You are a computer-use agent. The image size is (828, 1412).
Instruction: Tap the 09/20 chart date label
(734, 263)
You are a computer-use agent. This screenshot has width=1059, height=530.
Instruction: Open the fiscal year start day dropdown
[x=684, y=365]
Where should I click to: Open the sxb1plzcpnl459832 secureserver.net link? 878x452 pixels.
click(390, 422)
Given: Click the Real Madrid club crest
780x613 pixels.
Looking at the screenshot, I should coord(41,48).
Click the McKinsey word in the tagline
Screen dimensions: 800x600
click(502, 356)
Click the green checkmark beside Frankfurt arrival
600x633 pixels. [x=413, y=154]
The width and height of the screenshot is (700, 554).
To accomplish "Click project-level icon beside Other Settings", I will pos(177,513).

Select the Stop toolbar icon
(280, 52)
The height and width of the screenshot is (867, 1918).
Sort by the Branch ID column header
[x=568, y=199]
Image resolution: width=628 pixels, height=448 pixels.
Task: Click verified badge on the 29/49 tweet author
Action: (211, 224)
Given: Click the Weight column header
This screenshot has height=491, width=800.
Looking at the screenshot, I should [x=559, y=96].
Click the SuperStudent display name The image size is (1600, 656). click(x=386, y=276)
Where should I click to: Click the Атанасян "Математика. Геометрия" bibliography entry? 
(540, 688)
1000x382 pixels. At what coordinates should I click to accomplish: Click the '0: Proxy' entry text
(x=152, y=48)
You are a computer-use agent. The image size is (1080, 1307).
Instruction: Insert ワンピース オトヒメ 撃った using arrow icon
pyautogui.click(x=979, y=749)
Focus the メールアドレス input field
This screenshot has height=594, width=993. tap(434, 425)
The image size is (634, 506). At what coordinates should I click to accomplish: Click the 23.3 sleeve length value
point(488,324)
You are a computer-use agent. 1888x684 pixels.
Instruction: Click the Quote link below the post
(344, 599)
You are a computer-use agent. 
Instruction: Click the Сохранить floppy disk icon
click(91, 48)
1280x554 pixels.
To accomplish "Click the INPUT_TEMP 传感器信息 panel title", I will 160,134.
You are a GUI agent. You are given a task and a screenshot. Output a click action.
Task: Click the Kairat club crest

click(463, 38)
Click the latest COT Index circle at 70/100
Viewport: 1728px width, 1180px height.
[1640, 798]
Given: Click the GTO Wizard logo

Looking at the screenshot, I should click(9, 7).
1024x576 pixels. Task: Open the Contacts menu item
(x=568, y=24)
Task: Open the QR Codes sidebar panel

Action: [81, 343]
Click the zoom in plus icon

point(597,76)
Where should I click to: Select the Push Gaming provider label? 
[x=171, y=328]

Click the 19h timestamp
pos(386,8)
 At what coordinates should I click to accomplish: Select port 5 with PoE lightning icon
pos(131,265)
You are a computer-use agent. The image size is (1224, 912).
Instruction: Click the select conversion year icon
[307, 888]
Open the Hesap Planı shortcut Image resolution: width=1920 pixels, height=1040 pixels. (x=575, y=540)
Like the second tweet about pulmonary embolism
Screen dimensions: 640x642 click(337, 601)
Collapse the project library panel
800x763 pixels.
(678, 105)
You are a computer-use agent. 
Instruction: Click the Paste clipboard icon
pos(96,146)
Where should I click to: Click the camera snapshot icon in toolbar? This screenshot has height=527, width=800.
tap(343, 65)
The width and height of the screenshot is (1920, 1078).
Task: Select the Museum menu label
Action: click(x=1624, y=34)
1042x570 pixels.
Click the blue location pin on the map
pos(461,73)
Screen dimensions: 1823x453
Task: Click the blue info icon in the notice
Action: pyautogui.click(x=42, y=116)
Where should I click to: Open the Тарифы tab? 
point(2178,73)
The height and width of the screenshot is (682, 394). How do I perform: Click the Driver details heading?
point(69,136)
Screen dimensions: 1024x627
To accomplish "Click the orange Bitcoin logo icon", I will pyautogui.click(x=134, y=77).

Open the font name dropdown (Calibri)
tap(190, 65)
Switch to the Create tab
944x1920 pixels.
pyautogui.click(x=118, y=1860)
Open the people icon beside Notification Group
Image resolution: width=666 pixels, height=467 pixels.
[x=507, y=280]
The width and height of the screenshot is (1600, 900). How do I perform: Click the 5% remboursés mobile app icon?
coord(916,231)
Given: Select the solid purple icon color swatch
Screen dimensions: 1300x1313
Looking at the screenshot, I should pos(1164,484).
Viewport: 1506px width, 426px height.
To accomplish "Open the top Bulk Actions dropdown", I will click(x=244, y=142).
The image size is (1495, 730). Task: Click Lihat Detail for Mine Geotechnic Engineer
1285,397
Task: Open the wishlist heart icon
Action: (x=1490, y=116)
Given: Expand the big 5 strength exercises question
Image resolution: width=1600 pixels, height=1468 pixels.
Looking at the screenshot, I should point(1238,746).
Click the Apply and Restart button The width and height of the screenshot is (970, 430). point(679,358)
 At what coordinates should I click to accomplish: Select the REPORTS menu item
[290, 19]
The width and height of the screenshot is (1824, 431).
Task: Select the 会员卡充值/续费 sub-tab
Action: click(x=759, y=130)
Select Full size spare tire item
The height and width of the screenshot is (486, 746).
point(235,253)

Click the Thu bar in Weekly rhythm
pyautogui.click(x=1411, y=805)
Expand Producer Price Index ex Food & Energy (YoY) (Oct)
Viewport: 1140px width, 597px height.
+ + + +
PROBLEM REQUIREMENTS
Go through the records above and retype each one exactly.

FINISHED EXERCISE
You are a computer-use agent. The image size is (828, 1412).
Instruction: Tap the 09/20 chart date label
(734, 263)
You are a computer-use agent. This screenshot has width=1059, height=530.
Instruction: Open the fiscal year start day dropdown
[x=684, y=365]
Where should I click to: Open the sxb1plzcpnl459832 secureserver.net link? 878x452 pixels.
click(390, 422)
Given: Click the Real Madrid club crest
780x613 pixels.
Looking at the screenshot, I should coord(41,48).
Click the McKinsey word in the tagline
Screen dimensions: 800x600
click(502, 356)
Click the green checkmark beside Frankfurt arrival
600x633 pixels. [x=413, y=154]
The width and height of the screenshot is (700, 554).
To accomplish "Click project-level icon beside Other Settings", I will pos(177,513).

Select the Stop toolbar icon
(280, 52)
The height and width of the screenshot is (867, 1918).
Sort by the Branch ID column header
[x=568, y=199]
Image resolution: width=628 pixels, height=448 pixels.
Task: Click verified badge on the 29/49 tweet author
Action: (211, 224)
Given: Click the Weight column header
This screenshot has height=491, width=800.
Looking at the screenshot, I should [x=559, y=96].
Click the SuperStudent display name The image size is (1600, 656). click(x=386, y=276)
Where should I click to: Click the Атанасян "Математика. Геометрия" bibliography entry? 
(540, 688)
1000x382 pixels. At what coordinates should I click to accomplish: Click the '0: Proxy' entry text
(x=152, y=48)
You are a computer-use agent. The image size is (1080, 1307).
Instruction: Insert ワンピース オトヒメ 撃った using arrow icon
pyautogui.click(x=979, y=749)
Focus the メールアドレス input field
This screenshot has height=594, width=993. tap(434, 425)
The image size is (634, 506). At what coordinates should I click to accomplish: Click the 23.3 sleeve length value
point(488,324)
You are a computer-use agent. 1888x684 pixels.
Instruction: Click the Quote link below the post
(344, 599)
You are a computer-use agent. 
Instruction: Click the Сохранить floppy disk icon
click(91, 48)
1280x554 pixels.
To accomplish "Click the INPUT_TEMP 传感器信息 panel title", I will 160,134.
You are a GUI agent. You are given a task and a screenshot. Output a click action.
Task: Click the Kairat club crest

click(463, 38)
Click the latest COT Index circle at 70/100
Viewport: 1728px width, 1180px height.
[1640, 798]
Given: Click the GTO Wizard logo

Looking at the screenshot, I should click(9, 7).
1024x576 pixels. Task: Open the Contacts menu item
(x=568, y=24)
Task: Open the QR Codes sidebar panel

Action: [81, 343]
Click the zoom in plus icon

point(597,76)
Where should I click to: Select the Push Gaming provider label? 
[x=171, y=328]

Click the 19h timestamp
pos(386,8)
 At what coordinates should I click to accomplish: Select port 5 with PoE lightning icon
pos(131,265)
You are a computer-use agent. The image size is (1224, 912).
Instruction: Click the select conversion year icon
[307, 888]
Open the Hesap Planı shortcut Image resolution: width=1920 pixels, height=1040 pixels. (x=575, y=540)
Like the second tweet about pulmonary embolism
Screen dimensions: 640x642 click(337, 601)
Collapse the project library panel
800x763 pixels.
(678, 105)
You are a computer-use agent. 
Instruction: Click the Paste clipboard icon
pos(96,146)
Where should I click to: Click the camera snapshot icon in toolbar? This screenshot has height=527, width=800.
tap(343, 65)
The width and height of the screenshot is (1920, 1078).
Task: Select the Museum menu label
Action: click(x=1624, y=34)
1042x570 pixels.
Click the blue location pin on the map
pos(461,73)
Screen dimensions: 1823x453
Task: Click the blue info icon in the notice
Action: pyautogui.click(x=42, y=116)
Where should I click to: Open the Тарифы tab? 
point(2178,73)
The height and width of the screenshot is (682, 394). How do I perform: Click the Driver details heading?
point(69,136)
Screen dimensions: 1024x627
To accomplish "Click the orange Bitcoin logo icon", I will pyautogui.click(x=134, y=77).

Open the font name dropdown (Calibri)
tap(190, 65)
Switch to the Create tab
944x1920 pixels.
pyautogui.click(x=118, y=1860)
Open the people icon beside Notification Group
Image resolution: width=666 pixels, height=467 pixels.
[x=507, y=280]
The width and height of the screenshot is (1600, 900). How do I perform: Click the 5% remboursés mobile app icon?
coord(916,231)
Given: Select the solid purple icon color swatch
Screen dimensions: 1300x1313
Looking at the screenshot, I should pos(1164,484).
Viewport: 1506px width, 426px height.
To accomplish "Open the top Bulk Actions dropdown", I will click(x=244, y=142).
The image size is (1495, 730). Task: Click Lihat Detail for Mine Geotechnic Engineer
1285,397
Task: Open the wishlist heart icon
Action: (x=1490, y=116)
Given: Expand the big 5 strength exercises question
Image resolution: width=1600 pixels, height=1468 pixels.
Looking at the screenshot, I should point(1238,746).
Click the Apply and Restart button The width and height of the screenshot is (970, 430). point(679,358)
 At what coordinates should I click to accomplish: Select the REPORTS menu item
[290, 19]
The width and height of the screenshot is (1824, 431).
Task: Select the 会员卡充值/续费 sub-tab
Action: click(x=759, y=130)
Select Full size spare tire item
The height and width of the screenshot is (486, 746).
point(235,253)

Click the Thu bar in Weekly rhythm
pyautogui.click(x=1411, y=805)
Expand Producer Price Index ex Food & Energy (YoY) (Oct)
Viewport: 1140px width, 597px height.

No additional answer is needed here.